Wie seht ihr das? Habt ihr schweren Diabetes, gibt’s das überhaupt? Was bedeutet es für euch, Leben mit Diabetes?

 

 

4 Kommentare zu “Wie schwer ist Typ-1-Diabetes?

  1. Hallo!

    Schwer oder leicht – tolle Unterscheidung 😉

    Wann ist eine chronische Krankheit schwer, wann leicht? Wenn man früher stirbt, war sie wohl schwer.

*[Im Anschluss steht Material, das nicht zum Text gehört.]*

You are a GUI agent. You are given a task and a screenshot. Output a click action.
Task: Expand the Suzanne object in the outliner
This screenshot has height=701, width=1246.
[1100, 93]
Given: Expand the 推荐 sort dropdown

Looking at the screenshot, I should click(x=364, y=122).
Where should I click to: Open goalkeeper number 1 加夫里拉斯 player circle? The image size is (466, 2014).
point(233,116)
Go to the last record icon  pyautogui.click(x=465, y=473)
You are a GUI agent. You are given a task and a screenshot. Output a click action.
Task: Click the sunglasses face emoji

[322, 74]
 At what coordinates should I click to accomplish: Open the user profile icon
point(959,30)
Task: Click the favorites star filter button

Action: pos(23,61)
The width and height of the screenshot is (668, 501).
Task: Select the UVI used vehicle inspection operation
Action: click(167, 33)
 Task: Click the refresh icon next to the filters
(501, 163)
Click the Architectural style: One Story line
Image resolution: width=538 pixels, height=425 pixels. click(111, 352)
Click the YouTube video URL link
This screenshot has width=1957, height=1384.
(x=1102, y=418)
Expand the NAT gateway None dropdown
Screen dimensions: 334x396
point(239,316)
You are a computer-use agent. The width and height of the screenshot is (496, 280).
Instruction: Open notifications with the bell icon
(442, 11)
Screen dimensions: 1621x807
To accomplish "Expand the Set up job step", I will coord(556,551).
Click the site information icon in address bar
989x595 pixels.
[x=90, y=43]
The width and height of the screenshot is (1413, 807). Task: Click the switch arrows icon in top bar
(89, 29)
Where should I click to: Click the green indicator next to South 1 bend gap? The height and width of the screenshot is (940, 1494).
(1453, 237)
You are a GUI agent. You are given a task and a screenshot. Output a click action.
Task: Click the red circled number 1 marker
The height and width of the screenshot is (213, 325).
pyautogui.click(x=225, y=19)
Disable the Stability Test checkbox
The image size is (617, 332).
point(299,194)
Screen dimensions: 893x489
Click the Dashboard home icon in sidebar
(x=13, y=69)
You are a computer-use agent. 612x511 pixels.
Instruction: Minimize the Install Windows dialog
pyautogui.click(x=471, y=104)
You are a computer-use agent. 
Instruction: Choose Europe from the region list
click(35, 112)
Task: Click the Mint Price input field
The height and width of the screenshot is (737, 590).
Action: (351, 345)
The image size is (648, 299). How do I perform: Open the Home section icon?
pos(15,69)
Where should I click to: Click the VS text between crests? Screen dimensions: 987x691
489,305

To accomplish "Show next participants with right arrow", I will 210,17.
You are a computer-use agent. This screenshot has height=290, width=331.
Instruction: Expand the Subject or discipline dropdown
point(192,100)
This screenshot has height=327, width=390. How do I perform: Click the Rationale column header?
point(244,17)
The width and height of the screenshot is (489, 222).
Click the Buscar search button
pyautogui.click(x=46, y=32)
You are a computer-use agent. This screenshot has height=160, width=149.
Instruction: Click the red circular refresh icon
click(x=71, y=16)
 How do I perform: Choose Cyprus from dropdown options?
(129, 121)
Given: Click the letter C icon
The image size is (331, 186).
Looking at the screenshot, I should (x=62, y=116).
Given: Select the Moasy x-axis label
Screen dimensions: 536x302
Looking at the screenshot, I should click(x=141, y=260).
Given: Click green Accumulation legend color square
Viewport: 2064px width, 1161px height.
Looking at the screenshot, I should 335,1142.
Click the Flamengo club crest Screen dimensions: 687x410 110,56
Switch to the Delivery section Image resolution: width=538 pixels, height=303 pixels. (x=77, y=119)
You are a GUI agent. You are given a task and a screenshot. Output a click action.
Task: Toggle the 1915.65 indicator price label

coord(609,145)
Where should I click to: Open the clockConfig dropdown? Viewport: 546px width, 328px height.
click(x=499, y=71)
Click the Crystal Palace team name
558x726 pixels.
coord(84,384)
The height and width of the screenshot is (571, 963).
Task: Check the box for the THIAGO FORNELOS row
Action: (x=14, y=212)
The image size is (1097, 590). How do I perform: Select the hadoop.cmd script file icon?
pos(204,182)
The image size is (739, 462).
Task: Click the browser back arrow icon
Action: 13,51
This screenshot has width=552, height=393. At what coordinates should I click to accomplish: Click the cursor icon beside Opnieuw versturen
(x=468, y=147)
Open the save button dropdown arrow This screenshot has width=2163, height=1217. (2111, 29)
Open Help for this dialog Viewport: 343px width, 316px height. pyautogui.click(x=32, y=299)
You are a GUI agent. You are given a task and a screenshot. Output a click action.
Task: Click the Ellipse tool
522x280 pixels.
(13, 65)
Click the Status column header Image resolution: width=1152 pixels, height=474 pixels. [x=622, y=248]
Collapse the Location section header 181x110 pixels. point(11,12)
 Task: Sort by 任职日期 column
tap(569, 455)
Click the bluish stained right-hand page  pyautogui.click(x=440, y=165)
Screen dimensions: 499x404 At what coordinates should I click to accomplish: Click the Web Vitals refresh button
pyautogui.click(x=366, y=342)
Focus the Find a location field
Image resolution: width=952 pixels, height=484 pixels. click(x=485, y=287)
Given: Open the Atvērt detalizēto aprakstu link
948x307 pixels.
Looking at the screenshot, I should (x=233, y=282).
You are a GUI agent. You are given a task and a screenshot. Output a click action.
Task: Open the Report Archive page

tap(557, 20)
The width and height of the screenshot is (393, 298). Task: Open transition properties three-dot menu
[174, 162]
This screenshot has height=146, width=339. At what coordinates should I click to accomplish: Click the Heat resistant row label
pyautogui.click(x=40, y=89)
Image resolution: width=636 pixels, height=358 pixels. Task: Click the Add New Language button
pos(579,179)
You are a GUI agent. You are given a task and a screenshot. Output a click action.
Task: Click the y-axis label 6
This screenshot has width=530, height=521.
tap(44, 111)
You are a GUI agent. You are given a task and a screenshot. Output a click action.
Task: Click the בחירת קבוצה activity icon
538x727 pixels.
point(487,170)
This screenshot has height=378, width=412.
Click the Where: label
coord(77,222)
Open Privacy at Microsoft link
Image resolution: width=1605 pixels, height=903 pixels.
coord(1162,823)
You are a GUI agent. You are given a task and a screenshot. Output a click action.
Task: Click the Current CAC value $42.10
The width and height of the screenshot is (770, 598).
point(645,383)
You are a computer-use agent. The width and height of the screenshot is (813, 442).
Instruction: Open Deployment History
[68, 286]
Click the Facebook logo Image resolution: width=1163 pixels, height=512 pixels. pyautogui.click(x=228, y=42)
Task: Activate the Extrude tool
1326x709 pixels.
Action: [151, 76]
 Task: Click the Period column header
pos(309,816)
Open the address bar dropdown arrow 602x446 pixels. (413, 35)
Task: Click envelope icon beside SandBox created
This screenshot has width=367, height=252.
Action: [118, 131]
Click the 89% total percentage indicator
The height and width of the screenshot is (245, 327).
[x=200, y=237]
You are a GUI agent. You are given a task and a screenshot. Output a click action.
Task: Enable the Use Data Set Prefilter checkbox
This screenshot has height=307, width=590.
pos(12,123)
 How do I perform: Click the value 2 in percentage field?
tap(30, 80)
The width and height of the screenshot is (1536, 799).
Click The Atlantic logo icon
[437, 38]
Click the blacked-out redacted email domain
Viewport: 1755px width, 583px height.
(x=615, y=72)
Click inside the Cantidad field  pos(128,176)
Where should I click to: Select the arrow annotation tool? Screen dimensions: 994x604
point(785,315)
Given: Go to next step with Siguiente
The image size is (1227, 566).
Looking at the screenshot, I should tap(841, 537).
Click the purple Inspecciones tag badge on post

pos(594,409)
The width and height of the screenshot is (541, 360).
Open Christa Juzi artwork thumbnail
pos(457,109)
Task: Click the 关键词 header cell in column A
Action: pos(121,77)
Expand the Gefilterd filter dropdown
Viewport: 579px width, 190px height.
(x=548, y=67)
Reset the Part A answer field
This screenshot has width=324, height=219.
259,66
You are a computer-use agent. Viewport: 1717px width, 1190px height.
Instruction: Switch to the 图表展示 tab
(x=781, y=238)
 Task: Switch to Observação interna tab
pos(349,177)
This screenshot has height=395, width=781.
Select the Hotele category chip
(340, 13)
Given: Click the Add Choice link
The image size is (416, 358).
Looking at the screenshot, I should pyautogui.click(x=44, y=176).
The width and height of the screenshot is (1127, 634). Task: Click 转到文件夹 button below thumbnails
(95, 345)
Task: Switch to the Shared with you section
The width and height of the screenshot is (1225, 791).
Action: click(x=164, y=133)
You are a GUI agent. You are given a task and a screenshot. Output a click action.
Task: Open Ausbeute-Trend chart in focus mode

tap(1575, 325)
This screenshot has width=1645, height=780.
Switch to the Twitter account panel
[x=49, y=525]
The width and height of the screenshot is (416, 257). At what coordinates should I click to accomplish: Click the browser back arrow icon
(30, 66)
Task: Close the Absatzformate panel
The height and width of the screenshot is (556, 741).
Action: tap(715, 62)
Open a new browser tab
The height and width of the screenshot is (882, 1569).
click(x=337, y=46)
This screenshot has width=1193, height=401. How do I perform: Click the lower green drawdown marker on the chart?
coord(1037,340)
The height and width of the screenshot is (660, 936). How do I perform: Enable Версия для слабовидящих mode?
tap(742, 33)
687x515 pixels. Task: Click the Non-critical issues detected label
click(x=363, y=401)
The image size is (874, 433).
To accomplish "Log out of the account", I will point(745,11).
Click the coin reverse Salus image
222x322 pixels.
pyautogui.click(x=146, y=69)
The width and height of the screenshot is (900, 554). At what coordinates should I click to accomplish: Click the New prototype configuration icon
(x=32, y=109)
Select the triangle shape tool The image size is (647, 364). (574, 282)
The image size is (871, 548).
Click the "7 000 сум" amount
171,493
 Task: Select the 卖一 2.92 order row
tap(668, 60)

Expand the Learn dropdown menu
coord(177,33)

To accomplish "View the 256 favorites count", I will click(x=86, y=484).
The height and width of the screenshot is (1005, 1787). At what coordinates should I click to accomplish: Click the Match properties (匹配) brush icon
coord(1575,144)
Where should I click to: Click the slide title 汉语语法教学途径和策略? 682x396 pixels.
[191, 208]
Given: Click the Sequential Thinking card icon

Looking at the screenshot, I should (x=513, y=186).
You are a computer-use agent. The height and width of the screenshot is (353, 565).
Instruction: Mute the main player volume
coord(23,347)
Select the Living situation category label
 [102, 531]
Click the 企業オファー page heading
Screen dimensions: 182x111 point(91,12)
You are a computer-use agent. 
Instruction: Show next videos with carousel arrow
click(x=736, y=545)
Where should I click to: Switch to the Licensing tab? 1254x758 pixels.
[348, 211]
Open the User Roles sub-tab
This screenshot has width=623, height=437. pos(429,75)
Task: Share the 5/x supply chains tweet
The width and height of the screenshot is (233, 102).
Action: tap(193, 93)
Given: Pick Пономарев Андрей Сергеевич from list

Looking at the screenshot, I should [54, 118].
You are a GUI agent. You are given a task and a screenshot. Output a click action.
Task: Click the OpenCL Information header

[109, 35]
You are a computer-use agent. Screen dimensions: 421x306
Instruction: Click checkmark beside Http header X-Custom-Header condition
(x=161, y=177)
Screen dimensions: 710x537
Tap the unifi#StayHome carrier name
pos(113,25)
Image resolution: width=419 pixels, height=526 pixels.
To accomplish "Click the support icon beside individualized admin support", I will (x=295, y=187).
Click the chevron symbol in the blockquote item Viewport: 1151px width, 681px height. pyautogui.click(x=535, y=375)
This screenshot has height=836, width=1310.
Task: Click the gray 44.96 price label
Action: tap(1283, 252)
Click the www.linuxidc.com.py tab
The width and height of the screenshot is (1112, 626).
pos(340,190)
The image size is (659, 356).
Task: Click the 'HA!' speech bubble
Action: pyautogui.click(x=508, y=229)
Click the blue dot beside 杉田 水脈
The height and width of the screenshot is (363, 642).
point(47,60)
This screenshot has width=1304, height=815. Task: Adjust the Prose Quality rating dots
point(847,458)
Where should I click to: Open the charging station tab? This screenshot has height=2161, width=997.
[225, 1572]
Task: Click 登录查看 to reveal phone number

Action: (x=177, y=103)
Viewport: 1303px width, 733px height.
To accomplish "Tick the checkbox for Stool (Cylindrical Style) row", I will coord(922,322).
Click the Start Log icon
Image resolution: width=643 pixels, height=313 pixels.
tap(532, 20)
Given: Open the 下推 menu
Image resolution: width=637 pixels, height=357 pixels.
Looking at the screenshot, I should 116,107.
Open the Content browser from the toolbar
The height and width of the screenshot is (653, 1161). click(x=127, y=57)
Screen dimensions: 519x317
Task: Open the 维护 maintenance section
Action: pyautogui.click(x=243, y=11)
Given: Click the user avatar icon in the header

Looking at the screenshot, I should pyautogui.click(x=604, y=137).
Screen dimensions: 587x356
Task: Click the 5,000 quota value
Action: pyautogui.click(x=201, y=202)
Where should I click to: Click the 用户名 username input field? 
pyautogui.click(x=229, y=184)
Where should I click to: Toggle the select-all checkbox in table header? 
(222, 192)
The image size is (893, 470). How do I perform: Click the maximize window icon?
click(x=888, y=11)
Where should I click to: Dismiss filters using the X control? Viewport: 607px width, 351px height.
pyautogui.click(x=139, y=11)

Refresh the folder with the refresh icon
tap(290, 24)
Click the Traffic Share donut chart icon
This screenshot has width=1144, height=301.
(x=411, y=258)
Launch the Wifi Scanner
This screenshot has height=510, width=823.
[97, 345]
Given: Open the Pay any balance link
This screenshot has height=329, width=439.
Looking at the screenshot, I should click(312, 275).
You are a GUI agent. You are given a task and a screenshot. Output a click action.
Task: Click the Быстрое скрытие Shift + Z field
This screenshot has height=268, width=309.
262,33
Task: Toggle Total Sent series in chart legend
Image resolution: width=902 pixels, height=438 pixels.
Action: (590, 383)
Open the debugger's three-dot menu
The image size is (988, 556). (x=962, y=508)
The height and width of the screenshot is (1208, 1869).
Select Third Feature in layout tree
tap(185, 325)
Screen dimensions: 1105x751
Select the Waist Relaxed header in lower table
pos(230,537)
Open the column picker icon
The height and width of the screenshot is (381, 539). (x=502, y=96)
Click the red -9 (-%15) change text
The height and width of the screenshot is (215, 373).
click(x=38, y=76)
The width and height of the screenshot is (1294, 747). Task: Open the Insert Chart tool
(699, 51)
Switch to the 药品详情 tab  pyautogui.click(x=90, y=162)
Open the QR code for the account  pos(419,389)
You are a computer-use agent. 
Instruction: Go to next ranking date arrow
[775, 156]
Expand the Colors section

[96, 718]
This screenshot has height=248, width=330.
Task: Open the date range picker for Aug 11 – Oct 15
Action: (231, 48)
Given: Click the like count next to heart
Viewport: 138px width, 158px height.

    Selbst für einen selbst kann es schwierig sein, das zu beurteilen. Kann sein, dass die Krankheit selbst schwer(wiegend) ist, man es selbst aber nicht so empfindet. Oder aber der Hypochonder, der sich schon bei der leichtesten Erkältung zum Sterben hinlegt.

    Ich glaube, dass Diabetes vor allem so schwer oder leicht ist, wie man es sich selbst macht. Versuche ich mit aller Gewalt, noch das eine oder andere Jahr am Ende herauszuschinden – und sterbe dann an Stress und Herzinfarkt, aber nicht am Diabetes. Oder versuche ich, das Beste daraus zu machen und im Hier und Jetzt alles herauszuholen, was nur geht.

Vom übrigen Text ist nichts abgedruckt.